In general there are so many nodes and edges that is difficult to interpret something from this picture. However, there are a some nodes that seems to form small clusters since they are connected among them more than with the rest of the network. We can see what the Python-Louvain clustering algorithm generates in the following picture:

actors_network_louvain_communities

The different colors represent the 54 different communities found by this algorithm. The resulting modularity is of about 0.4 so there is a small clustering coefficient in this network. In this network, it is more significant than in the movies network.

Degree distributions

Now, we analyse the nodes degree of the network. The top 10 actors by degree are represented in the following figure:

top_actors_degree

This classification is led by “Samuel L. Jackson”, which has played movies with 266 other actors. The podium is completed with Bruce Willis with a degree of 241 and Robert de Niro and John Goodman sharing the 3rd place with a degree of 233.

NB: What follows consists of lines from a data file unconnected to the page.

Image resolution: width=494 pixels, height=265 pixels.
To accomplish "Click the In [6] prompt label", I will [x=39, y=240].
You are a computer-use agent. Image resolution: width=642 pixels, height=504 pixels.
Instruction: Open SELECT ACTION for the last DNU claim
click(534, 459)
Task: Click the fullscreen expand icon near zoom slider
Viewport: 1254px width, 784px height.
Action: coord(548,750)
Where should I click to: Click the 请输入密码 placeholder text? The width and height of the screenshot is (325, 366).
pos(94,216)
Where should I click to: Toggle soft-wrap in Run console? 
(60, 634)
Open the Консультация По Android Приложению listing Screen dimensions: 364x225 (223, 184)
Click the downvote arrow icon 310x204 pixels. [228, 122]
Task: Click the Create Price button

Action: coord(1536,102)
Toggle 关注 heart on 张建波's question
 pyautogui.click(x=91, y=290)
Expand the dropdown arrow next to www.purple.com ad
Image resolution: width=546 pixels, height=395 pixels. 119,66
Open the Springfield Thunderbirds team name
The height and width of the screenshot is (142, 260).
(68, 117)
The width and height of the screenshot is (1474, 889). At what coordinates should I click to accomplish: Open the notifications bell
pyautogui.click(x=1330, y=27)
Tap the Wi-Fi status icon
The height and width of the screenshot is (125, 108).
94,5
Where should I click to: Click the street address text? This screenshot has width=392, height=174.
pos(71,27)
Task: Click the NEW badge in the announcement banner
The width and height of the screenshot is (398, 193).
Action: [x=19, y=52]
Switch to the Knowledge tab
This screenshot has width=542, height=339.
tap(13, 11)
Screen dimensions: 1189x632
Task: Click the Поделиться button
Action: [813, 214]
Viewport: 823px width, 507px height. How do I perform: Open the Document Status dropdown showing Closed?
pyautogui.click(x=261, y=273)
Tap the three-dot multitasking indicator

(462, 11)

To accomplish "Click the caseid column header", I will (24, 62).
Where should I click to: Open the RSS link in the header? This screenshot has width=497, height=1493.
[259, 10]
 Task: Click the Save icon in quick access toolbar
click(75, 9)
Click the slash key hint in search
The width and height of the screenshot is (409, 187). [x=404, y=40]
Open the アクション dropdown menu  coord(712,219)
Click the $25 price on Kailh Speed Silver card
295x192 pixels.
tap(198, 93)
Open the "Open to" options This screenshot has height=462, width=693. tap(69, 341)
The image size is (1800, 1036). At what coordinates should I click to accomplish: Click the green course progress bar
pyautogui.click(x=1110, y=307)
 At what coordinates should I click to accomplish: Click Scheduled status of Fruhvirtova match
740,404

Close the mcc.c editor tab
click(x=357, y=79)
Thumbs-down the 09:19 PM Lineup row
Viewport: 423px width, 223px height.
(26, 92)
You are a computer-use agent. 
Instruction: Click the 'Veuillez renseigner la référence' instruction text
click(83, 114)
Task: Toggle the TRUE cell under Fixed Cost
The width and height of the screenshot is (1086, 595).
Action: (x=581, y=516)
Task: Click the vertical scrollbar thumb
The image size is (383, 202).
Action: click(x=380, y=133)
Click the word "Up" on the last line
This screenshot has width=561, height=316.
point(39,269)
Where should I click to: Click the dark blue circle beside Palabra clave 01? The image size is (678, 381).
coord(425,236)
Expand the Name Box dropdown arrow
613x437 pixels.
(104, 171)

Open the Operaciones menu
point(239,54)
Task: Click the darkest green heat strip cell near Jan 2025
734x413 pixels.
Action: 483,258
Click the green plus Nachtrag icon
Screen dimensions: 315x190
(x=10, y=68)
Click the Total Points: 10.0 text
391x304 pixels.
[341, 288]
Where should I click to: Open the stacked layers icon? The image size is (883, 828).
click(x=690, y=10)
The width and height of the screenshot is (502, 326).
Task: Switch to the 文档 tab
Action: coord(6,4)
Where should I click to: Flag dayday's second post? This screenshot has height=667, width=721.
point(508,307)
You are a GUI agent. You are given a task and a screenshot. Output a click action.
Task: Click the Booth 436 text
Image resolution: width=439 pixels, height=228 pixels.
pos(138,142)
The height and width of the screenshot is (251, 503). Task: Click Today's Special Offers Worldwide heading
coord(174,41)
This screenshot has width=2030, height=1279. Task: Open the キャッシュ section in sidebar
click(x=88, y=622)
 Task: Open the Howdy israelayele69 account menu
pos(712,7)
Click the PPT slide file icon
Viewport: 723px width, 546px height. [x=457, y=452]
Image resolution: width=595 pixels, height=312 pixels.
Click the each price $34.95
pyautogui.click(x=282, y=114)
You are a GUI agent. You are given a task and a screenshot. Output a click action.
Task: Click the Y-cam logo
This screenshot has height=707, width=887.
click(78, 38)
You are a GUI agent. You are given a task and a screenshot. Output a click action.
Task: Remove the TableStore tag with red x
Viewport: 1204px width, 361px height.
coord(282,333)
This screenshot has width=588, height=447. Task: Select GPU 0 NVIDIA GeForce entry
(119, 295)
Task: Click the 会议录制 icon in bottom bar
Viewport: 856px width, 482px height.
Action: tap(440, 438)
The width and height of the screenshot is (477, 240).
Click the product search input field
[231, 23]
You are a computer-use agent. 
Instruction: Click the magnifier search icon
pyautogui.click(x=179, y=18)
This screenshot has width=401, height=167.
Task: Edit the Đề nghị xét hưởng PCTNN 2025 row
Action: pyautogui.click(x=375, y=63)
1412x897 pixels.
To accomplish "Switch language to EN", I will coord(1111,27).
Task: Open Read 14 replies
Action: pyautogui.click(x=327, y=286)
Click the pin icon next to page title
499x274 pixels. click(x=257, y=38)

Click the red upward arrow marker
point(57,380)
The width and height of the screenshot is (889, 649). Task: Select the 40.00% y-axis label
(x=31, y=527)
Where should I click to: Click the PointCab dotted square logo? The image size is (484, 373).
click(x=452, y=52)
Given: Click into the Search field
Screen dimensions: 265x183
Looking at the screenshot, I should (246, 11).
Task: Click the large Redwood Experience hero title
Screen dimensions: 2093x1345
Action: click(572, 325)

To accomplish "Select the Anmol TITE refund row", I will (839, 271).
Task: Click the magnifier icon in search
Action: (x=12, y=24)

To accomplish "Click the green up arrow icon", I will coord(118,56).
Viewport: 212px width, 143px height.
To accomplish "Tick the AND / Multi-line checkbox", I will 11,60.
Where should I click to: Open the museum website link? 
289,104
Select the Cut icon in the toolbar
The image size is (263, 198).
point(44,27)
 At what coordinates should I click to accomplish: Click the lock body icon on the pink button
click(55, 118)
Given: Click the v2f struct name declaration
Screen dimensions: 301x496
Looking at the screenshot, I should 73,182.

But how the degree distribution of this network looks like? The following picture gives us the answer both in linear and log axes:

actors_degree_distribution

We can see that the degree distribution of this network follows a Poisson distribution in a way that there are few actors with high degree and the most common degree is 6, i.e., actors that only played movies with 6 other actors. From this degree, the degree distribution follows a power-law distribution. In this way, we will check if this network obey the friendship paradox.

Friendship paradox

We will explore if the actors network obey the friendship paradox. This paradox states that almost everyone have fewer friends than their friends have, on average. In this case, the ‘friends’ are the actors who are worked with each other.

By running a simulation with 10.000 tests, we can confirm that the friendship paradox for the actors is true 81.5 % of times. That is, the neighbours of a specific actor have a higher average degree than him with a 81.5 % of probability.

Degree assortativity

Another questions that comes to our minds is if the high-degree actors tend to link with other high-degree actors and the low-degree actors with other low-degree actors, i.e., if there is any degree assortativity in the network.

In the following picture, we can see the correlation between the degree of a node and their neighbor’s average degree:

actors_degree_assortativity

It seems clear that there is a positive correlation between the degree of a node and its neighbor’s average degree, i.e. there is a positive degree assortativity in the network.

We can prove this point of view by calculating the assortative coefficient with the help of the NetworkX Python library as done with the actors network. In this case, the result is 0.18 so there is also a positive degree assortativity that is also illustrated in the linear regression of the previous plot.

Betweenness centrality

One of the most interesting characteristics of the nodes of a network is its betweenness centrality. According to the Wikipedia definition, “the betweenness centrality is an indicator of a node’s centrality in a network. It is equal to the number of shortest paths from all vertices to all others that pass through that node. A node with high betweenness centrality has a large influence on the transfer of items through the network, under the assumption that item transfer follows the shortest paths.” In our betweenness centrality computation, it is not equal to the number of shortest paths that pass through that node but proportional to it.

This is the list of our top 10 actors by betweenness centrality.

top_betweenness_centrality_actors

A large degree can help to have a higher betweenness centrality and in this way “Samuel L. Jackson” appears on the 3rd place. However, as it can be seen, it is not the only factor since the list is led by Jackie Chan. One possible explanation is that there are a set of Asian actors that if they perform the shortest path with American actors they can only go or they usually go through Jackie Chan, which has played with actors from both continents, becoming the most central node in the network.